Au niveau de l'enrobage, les modèles 3D sont très réussis et leurs animations vraiment travaillées. On reconnaît le Shu Takumi de Ghost Trick au niveau de la caractérisation par la gestuelle accentuée, mais il a sans doute poussé trop loin l'idée ce coup-ci. Les personnages passent leur temps à se contorsionner et bouger les bras dans tous les sens, ce qui colle à certains show-men exubérants, mais beaucoup moins à d'autres qui donnent l'impression de faire les marioles parce qu'il fallait absolument leur trouver un truc. Le bourgeois hautain au regard sévère qui prend des poses de sentai, ça fait bizarre. Par contre les duos marchent très bien et offrent souvent des numéros rigolos. J'ai noté quand même une gêne devant des personnages, souvent les jurés, qui n'avaient pas tous le même style graphique, notamment au niveau des yeux ou des contours du visages qui peuvent devenir soudainement plus cartoonesque. On a parfois l'impression dérangeante de se trouver à nouveau devant Pr Layton X Ace Attorney mais sans la justification du cross-over.

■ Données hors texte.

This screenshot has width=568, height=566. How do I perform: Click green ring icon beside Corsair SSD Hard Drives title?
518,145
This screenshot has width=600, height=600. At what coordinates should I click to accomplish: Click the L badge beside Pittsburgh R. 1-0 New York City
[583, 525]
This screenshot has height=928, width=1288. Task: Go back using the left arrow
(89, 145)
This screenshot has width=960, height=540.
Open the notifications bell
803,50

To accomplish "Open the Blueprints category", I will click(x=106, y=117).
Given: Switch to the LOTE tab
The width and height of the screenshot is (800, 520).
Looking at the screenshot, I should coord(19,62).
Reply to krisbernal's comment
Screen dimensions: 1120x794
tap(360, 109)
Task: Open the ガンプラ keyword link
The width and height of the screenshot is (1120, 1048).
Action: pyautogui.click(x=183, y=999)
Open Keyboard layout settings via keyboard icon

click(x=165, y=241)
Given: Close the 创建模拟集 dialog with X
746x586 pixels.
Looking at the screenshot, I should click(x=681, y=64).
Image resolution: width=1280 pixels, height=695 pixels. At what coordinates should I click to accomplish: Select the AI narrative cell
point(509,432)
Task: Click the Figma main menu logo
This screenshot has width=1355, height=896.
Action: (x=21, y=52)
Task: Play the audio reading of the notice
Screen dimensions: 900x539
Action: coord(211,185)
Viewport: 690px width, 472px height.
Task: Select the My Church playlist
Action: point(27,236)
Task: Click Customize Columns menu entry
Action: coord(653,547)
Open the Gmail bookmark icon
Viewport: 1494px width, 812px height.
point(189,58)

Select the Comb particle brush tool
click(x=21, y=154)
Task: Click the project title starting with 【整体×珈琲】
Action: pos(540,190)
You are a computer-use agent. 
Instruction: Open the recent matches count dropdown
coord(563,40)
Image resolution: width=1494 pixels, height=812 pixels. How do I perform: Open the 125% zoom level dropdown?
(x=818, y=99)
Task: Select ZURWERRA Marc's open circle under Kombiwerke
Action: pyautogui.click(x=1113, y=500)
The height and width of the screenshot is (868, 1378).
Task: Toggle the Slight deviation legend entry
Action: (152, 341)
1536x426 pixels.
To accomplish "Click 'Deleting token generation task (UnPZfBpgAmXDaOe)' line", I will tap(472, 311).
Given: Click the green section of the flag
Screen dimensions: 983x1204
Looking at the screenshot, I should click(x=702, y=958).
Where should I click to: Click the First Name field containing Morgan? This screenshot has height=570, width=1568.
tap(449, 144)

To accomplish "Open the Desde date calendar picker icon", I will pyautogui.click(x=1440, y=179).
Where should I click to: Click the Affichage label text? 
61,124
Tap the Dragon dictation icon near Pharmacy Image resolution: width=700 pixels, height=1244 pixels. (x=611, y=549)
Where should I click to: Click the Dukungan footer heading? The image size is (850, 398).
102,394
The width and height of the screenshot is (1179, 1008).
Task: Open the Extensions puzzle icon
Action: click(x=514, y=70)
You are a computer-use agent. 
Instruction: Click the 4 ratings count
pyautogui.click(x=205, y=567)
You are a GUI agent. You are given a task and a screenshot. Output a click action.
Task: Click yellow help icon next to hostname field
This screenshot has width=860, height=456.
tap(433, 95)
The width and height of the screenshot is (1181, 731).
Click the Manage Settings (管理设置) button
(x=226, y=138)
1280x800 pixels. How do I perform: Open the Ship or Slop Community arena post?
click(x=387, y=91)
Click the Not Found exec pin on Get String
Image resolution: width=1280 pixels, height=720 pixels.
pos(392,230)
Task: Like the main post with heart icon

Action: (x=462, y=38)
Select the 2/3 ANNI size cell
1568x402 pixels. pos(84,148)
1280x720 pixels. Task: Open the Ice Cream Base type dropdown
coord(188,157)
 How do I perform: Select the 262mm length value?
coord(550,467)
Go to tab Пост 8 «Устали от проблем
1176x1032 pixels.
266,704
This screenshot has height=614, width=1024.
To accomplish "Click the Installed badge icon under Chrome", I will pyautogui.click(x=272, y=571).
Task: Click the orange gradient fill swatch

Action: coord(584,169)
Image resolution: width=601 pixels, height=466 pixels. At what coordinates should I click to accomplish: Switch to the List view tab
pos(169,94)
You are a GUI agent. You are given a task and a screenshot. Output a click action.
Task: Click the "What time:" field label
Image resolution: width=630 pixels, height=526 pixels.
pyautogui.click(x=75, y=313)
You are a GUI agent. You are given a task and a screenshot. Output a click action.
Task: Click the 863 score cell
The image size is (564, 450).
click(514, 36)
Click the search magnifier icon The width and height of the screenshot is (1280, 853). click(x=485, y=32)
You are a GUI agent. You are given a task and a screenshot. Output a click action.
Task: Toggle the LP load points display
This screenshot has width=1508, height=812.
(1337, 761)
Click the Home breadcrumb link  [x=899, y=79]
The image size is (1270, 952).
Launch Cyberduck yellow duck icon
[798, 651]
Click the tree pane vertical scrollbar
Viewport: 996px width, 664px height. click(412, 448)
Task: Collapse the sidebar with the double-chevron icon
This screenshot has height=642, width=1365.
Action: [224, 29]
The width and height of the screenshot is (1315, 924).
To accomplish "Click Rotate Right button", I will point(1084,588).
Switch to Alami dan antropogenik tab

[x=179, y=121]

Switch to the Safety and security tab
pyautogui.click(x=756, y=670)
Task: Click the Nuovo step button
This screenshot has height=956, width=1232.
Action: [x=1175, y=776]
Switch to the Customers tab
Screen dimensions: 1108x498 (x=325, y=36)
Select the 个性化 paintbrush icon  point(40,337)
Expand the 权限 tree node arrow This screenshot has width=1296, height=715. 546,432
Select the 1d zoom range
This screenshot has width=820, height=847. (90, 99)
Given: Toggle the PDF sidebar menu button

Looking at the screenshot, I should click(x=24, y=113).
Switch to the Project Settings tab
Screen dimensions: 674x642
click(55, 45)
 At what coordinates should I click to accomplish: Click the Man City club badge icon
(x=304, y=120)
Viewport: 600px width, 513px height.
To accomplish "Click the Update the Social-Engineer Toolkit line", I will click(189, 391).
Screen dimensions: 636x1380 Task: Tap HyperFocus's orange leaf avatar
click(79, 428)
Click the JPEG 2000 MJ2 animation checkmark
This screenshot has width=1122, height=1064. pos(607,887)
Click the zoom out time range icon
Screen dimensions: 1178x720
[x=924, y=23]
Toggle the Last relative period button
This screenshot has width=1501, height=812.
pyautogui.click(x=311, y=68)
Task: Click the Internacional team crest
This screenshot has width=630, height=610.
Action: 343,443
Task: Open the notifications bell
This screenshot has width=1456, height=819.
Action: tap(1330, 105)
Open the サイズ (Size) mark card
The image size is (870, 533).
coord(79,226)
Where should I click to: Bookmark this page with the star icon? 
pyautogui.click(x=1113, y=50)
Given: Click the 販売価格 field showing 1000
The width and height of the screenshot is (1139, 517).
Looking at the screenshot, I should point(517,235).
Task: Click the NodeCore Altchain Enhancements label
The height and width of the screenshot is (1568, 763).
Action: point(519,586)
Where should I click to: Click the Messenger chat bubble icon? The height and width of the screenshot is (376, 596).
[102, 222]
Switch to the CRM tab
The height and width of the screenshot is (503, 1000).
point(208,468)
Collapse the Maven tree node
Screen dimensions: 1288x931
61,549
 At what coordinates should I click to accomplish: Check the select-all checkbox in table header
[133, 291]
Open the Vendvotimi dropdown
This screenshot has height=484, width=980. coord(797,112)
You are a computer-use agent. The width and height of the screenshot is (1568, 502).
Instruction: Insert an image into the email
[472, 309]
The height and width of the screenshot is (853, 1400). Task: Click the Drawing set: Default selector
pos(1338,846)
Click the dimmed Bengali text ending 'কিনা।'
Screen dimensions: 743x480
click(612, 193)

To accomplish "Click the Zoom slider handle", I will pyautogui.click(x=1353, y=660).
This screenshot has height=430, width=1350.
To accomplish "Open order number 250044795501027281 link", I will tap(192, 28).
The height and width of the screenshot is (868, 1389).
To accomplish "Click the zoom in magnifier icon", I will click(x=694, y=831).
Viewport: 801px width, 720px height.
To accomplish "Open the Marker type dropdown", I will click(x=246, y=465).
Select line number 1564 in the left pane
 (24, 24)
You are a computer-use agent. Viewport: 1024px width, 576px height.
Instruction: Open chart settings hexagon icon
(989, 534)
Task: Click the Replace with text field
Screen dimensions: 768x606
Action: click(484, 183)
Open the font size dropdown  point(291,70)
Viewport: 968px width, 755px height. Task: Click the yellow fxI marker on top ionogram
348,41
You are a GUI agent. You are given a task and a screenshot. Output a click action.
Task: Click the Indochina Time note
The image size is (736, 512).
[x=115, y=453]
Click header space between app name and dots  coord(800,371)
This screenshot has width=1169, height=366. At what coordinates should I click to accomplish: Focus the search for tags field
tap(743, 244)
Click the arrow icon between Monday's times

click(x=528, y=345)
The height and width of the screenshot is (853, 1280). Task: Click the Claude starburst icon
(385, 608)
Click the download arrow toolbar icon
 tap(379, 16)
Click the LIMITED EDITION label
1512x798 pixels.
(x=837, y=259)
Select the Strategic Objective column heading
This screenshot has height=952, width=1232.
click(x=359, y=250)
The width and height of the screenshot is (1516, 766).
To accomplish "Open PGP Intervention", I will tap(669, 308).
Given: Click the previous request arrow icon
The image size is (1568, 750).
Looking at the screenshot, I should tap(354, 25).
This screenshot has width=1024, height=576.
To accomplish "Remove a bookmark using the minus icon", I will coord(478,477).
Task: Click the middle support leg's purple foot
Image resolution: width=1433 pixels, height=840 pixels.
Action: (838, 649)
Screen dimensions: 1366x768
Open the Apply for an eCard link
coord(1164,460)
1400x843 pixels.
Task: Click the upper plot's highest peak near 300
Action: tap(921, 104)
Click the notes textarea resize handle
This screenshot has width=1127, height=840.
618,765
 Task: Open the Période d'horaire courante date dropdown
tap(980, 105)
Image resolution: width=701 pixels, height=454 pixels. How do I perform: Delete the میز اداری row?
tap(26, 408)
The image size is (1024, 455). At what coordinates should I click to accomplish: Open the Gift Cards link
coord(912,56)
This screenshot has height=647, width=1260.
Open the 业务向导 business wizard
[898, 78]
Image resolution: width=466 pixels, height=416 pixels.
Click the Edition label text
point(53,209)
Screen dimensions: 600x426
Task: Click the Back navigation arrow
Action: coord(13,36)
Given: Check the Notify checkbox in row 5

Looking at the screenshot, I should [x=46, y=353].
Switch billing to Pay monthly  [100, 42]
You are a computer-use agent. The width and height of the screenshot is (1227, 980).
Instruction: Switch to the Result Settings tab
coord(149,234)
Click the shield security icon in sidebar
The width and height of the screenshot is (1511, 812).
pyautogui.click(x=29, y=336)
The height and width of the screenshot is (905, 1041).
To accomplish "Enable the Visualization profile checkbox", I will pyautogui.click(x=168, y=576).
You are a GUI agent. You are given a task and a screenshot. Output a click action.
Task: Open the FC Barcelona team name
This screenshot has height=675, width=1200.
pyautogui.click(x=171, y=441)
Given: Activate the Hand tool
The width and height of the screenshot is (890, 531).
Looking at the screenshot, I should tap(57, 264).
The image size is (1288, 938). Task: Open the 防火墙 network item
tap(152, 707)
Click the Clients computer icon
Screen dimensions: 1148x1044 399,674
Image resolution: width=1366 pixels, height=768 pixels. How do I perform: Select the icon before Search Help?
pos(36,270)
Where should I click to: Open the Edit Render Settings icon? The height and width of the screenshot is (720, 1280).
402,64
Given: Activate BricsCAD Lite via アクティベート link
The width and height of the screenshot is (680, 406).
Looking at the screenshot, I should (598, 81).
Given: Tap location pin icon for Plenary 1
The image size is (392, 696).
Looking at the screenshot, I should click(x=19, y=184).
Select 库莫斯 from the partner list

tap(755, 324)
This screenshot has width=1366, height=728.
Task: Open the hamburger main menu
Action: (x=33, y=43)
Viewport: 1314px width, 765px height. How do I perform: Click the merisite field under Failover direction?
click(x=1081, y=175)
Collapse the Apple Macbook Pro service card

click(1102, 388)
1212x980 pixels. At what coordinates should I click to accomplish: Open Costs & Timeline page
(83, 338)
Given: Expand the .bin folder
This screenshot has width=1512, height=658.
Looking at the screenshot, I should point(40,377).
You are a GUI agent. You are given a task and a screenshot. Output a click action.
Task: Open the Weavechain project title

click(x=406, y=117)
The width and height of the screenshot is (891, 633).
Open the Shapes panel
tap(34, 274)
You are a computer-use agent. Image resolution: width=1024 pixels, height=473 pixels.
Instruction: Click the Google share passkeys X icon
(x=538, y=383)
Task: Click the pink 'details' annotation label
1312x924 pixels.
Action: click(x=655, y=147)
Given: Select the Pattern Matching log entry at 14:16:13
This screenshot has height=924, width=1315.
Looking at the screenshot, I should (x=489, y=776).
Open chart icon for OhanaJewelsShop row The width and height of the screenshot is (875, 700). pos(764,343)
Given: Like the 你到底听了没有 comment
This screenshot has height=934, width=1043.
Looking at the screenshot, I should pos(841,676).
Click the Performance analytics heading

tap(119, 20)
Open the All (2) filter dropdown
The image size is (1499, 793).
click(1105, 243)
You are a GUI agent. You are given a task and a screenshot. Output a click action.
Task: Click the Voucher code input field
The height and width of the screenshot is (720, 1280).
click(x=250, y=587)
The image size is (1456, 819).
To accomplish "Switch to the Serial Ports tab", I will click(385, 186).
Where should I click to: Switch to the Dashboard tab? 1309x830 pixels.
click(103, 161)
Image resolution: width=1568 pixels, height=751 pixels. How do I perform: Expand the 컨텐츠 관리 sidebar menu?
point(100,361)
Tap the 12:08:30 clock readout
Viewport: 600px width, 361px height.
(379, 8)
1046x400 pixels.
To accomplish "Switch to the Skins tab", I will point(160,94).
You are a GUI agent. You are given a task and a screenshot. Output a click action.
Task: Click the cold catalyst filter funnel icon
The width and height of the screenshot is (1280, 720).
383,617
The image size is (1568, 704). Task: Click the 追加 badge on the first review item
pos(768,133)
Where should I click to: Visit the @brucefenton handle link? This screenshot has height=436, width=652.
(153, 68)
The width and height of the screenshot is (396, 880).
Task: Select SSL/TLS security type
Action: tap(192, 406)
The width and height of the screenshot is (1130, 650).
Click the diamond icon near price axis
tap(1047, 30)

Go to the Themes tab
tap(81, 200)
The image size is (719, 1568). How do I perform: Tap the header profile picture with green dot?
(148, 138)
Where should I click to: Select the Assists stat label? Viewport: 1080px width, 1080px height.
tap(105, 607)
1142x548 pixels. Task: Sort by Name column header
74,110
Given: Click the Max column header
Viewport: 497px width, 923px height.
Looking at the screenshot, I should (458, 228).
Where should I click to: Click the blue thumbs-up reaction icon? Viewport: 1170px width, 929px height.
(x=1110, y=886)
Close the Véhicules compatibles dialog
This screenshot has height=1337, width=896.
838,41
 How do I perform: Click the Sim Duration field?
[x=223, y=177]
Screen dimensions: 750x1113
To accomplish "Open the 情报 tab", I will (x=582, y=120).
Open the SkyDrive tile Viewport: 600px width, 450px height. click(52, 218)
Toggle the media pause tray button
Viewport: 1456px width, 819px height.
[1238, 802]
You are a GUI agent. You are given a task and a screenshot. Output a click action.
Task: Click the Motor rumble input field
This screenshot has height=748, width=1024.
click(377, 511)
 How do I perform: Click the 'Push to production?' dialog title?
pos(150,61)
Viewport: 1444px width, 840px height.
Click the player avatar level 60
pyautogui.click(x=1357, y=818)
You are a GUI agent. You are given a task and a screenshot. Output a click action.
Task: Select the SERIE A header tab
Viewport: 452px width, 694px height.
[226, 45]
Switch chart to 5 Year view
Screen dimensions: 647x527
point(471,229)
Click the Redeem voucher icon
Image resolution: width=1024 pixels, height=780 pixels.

Les musiques orchestrales, j'ai appris à les aimer sur la durée. J'étais déçu par le thème des contre-interrogatoires : elle est douce et propice à la réflexion, elle serait parfaite dans un Layton mais elle manque de la tension d'un Ace Attorney. Les contre-interrogatoires sont des affrontements, c'est là qu'on cherche la faille dans la défense adverse, ça mérite une ambiance un peu plus électrique comme dans le 1er épisode de la licence. Les musiques de victoires m'ont laissé un peu indifférent au début (faut dire que la 1ère affaire n'est pas le meilleur des écrins pour être emporté) mais j'ai fini par les apprécier. Puis on a divers morceaux qu'on ne calcule pas forcément tout de suite mais qui suffisent à poser une ambiance qu'on prend plaisir à retrouver, par exemple le thème de Sholmes restitue bien son caractère badin et infatigable. Le morceau de confrontation avec les jurés était carrément cool, dès la première écoute je l'adorais et elle aurait pu constituer le thème des contre-interrogatoires. Et puis ça monte dans le 2e jeu, qui recycle pourtant la plupart des musiques du 1er. On y trouve notamment le fantastique Partners utilisé pour la dernière Danse de la Déduction, un merveilleux morceau qui rend honneur à un moment lui-même extrêmement satisfaisant par son contexte, comme une belle fleur que nous ferait Shu Takumi. En parlant de nous faire une fleur : une section regroupe des concept arts commentés, des scènes de dialogues bonus, des costumes alternatifs, des vidéos idiotes et surtout, les musiques sont présentes avec un commentaire, accompagnées des premières versions refusées et des raisons pour lesquelles elles n'ont pas été sélectionnées. Et en prime on en laisse certaines dans un onglet qui nous prévient quand des spoilers guettent. Vraiment la classe à Dallas.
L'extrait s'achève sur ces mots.